The European Commission will propose on Wednesday deeper eurozone integration that would help unite the broader European Union rather than just the single currency area.
The Commission, the EU’s executive arm, will present a package of ideas aimed at making the 19 countries sharing the euro more resilient to potential future crises and united around the euro currency as Britain leaves the bloc in 2019.
But such plans have sparked concern in eight non-euro countries that deeper integration will make them second-class members of the EU, with less say and less in funds in the future.
To alleviate such fears, the Commission proposals will follow the principles of building EU unity and increasing the democratic accountability of eurozone institutions. But some of the ideas clash with what some eurozone leaders want.
French President Emmanuel Macron has called for creating a large eurozone budget of several hundred billion euros, a eurozone finance minister and a eurozone parliament.

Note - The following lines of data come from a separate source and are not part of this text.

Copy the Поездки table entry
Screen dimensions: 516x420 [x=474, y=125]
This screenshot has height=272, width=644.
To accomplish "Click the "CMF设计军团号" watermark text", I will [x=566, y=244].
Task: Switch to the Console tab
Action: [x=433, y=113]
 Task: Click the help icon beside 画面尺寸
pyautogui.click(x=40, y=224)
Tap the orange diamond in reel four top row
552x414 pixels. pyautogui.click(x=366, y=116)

The EU executive, however, is likely to propose creating only a dedicated line for the eurozone within the wider EU budget that, in total, is worth around 100 billion euros.
Instead of a eurozone finance minister, there should be a pan-European Minister of Economy and Finance, the Commission is likely to say. The European Parliament should be left undivided.
Other eurozone integration ideas, floated by Germany, include transforming the eurozone bailout fund into a European Monetary Fund and setting up a sovereign insolvency mechanism to raise market pressure on government fiscal policy.
But the Commission will call for the bailout fund, which is now owned and run by eurozone governments, to become an EU institution that would be subject to European Parliament’s control. This will not fly with governments, officials said.
The Commission is also likely to say that the European finance minister, a post that would only be set up in 2025, should be in charge of overseeing structural reform efforts and coordinating economic and fiscal policy in the euro area.
Presiding over any kind of eurozone bailout fund, the EU finance minister should also be a senior member of the Commission and responsible before the European Parliament, the Commission is likely to propose.
Under the current arrangement, the chair of the eurozone finance ministers, the closest thing the bloc now has to a single finance minister, often testifies before the parliament’s economic committee, but it has no power over him or her.
There is no appetite among eurozone finance ministers now to allow the Commission, which is only an observer at their monthly meetings, to chair the talks.
The Commission is also likely to call for a swift completion of the EU’s banking union by setting up a Europe-wide bank deposit insurance scheme, something that Germany insists can only happen after the bad loans on banks’ books fall sharply.
The ideas will be discussed by all of the European Union’s leaders except Britain at a special euro summit on Dec. 15.